The National Coalition of Rent Boys & Allies ( was created as a not for profit corporation in Florida by Fort Lauderdale attorney Norm Kent, a well known First Amendment advocate.

Along with Kent, the initial incorporators include an internationally known rent boy, who is now a law student at Hastings School of Law in San Francisco, and Pamela Dore (mr. Pam) a California based activist and ally who has spoken out frequently on behalf of sex workers.

The group will also include a national advisory board, to be announced in the coming weeks.Interested advocates should send a note to [email protected] expressing their interest and experience in the industry. One of the initial members will be Fab Scout Entertainment’s Howard Andrew of South Florida, who books many of the advertisers with the largest adult film studios in the country.

Stated Kent, “The Department of Homeland Security has initiated a questionable legal action which has terrorized thousands of men who were lawfully trading their time and companionship for legitimate compensation. There is a need for these men to have a collective voice and open forum to speak out against the raid and for their rights.”‘

On its website, NCORB has created a media outpost for news articles, columns, reactions and information about the Rentboy raid. The website, created by Denver-based Envie Media, includes the organization’s statement of purposes and goals, with a promise to “become a national voice and advocacy group for men who independently contract with other consenting adults to sell their time and companionship, while speaking out for the decriminalization of sex workers…”

“Our website will organize base of rent boys and their allies,” Kent said, “fostering a global coalition speaking out on their behalf. To paraphrase a recent presidential candidate, the response to our endeavor has been huge. Huge!”

The site will not only feature cost-sensitive memberships for participants, but also provide unfettered access to legal advisories and ‘know your rights’ forums for rent boys remaining in the industry. Rent boys can register for as little as $100 a year, securing a t-shirt with the NCORB logo, a gold shield. It will also include regular updates on the status of the federal case against the principals of the Rent boy prosecution.

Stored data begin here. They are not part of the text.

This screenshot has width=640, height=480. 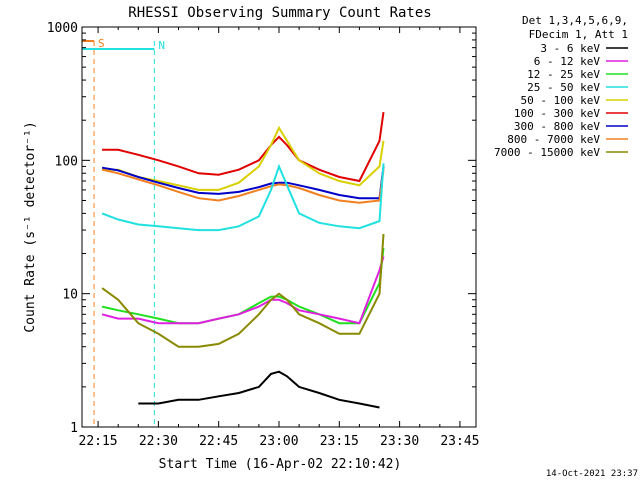 I want to click on legend-label: 12 - 25 keV, so click(x=564, y=74).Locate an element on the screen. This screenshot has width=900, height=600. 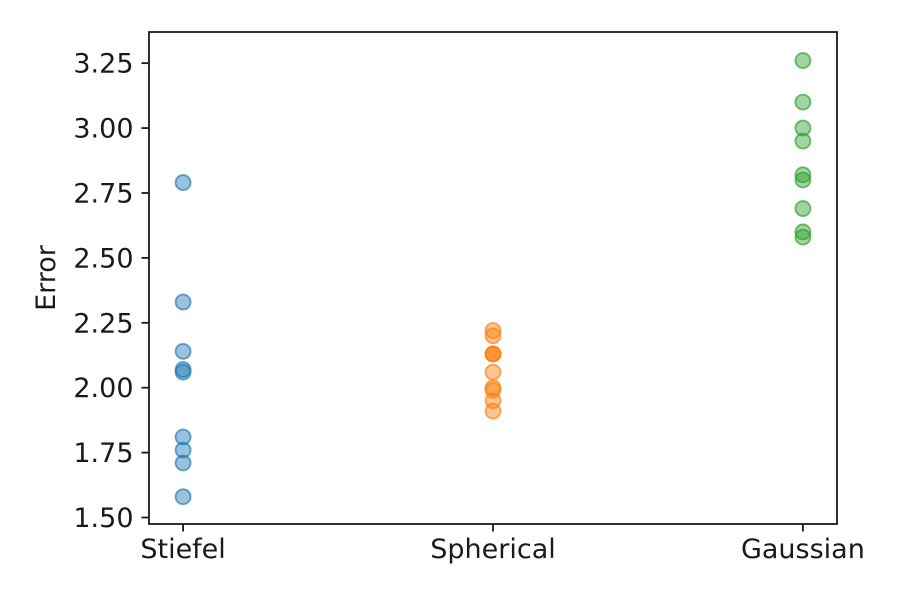
x-tick-label: Gaussian is located at coordinates (803, 550).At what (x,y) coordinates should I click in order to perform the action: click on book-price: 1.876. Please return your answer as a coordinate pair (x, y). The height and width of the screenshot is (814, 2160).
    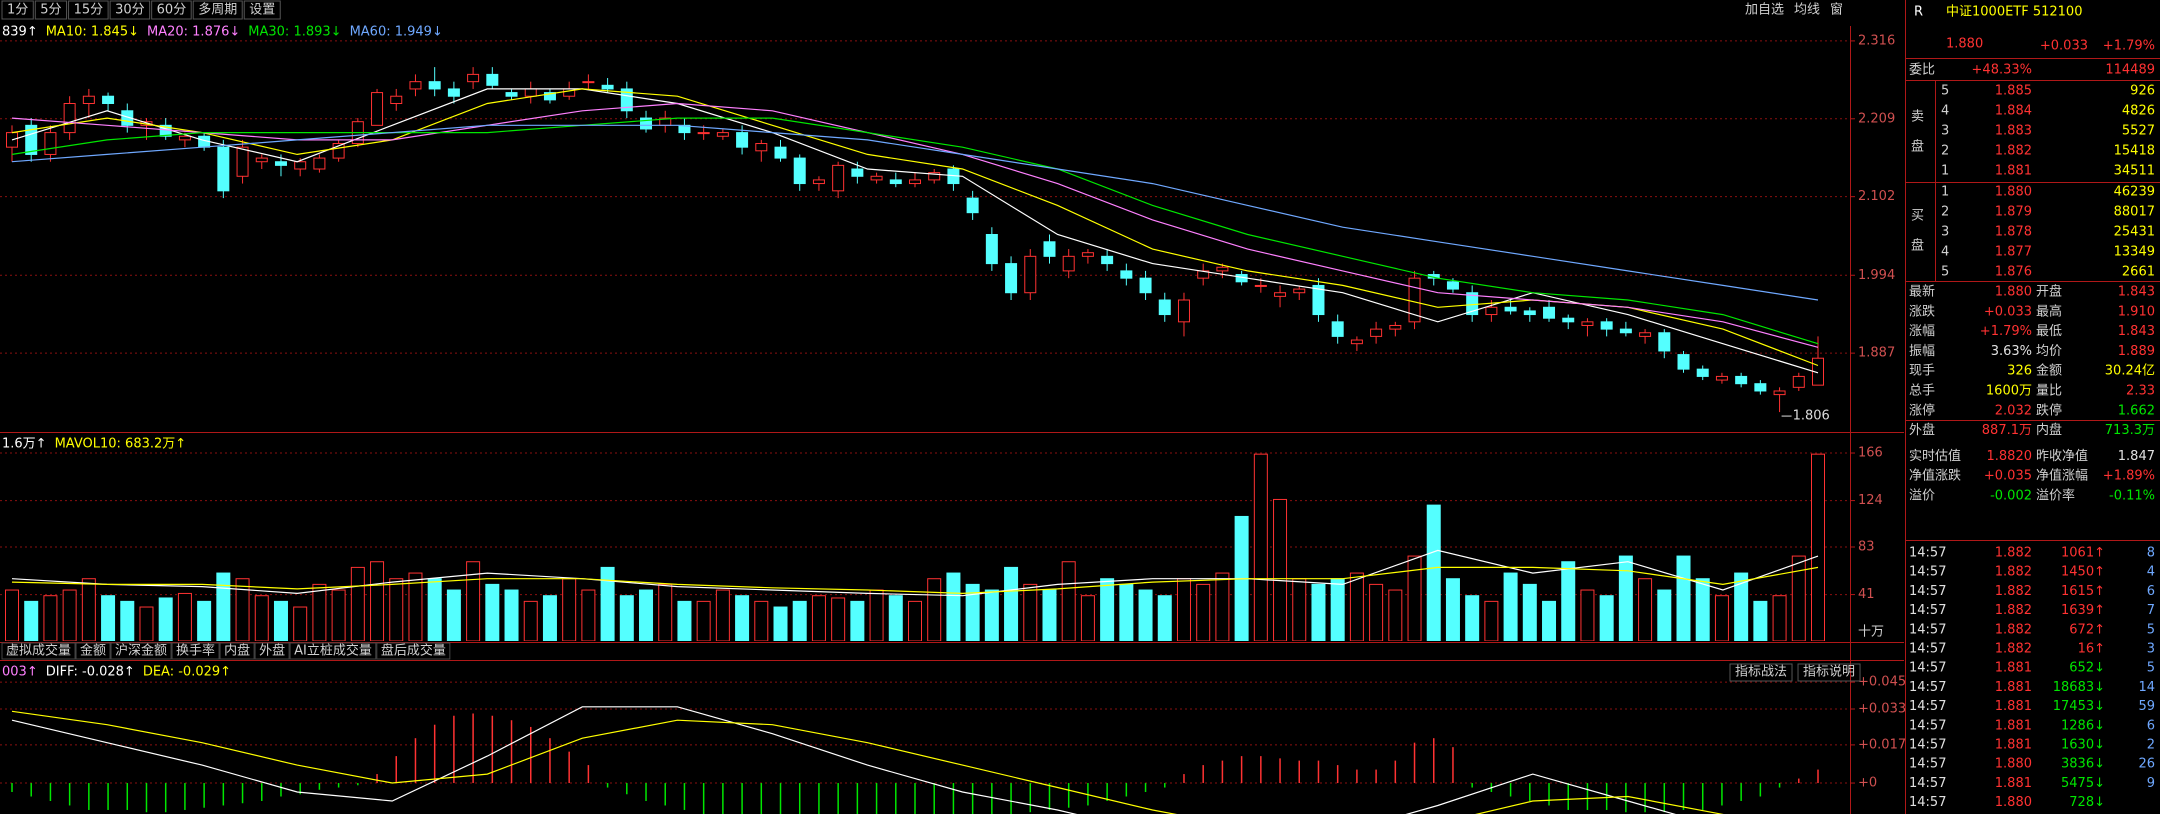
    Looking at the image, I should click on (2014, 272).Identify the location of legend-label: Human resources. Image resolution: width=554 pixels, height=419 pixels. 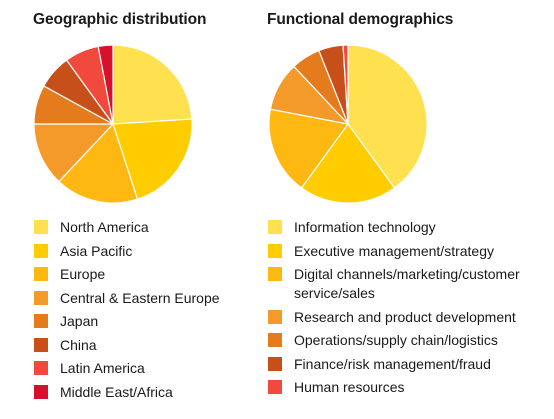
(350, 387).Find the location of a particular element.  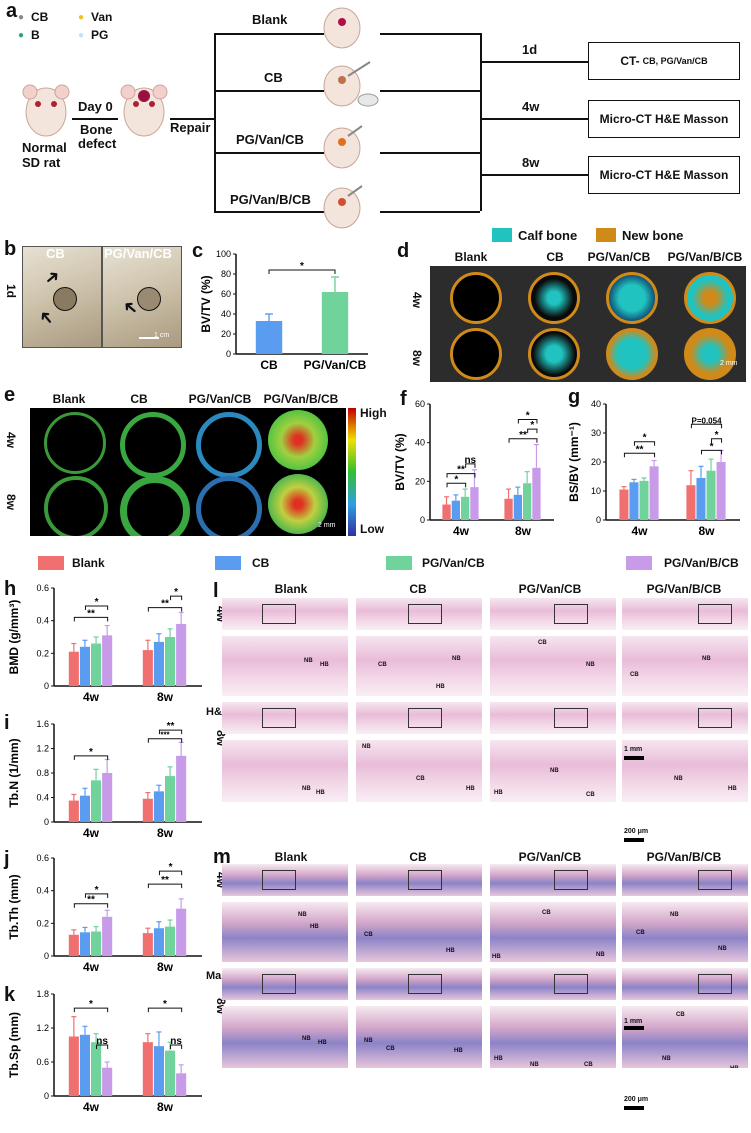

y-axis-label: BV/TV (%) is located at coordinates (206, 304).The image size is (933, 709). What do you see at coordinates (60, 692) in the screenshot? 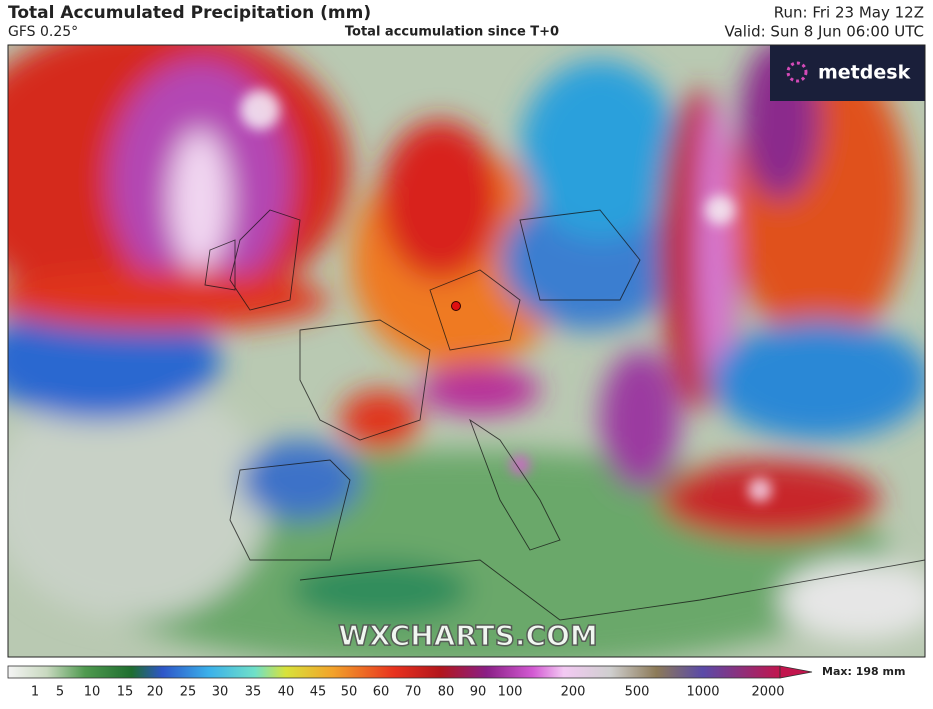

Kent noted that the “criticism of the Homeland Security raid has been resounding and national, with protests from coast to coast, and editorial boards from the New York Times to LGBT newspapers rightfully censuring the government.”

“Public pressure may not stop the prosecution, but it will certainly let the US attorney know where the LGBT community stands on targeting our population and our partners. We have over 100 members and have not even publicly launched until today,” Kent concluded.

Added Mr. Ferris, long an activist for HIV causes, “Like persons living with HIV, our society for too long has wrongly stigmatized and unfairly treated male escorts and sex workers. It’s overdue for us to have a proud and  positive voice articulating our concerns and advancing our interests.”

Echoing that sentiment, mr. Pam asserted that “we need to move from prosecuting and jailing ‘rent boys’ to protecting them and decriminalizing their work; from locking people up to licensing; from raiding to regulating.”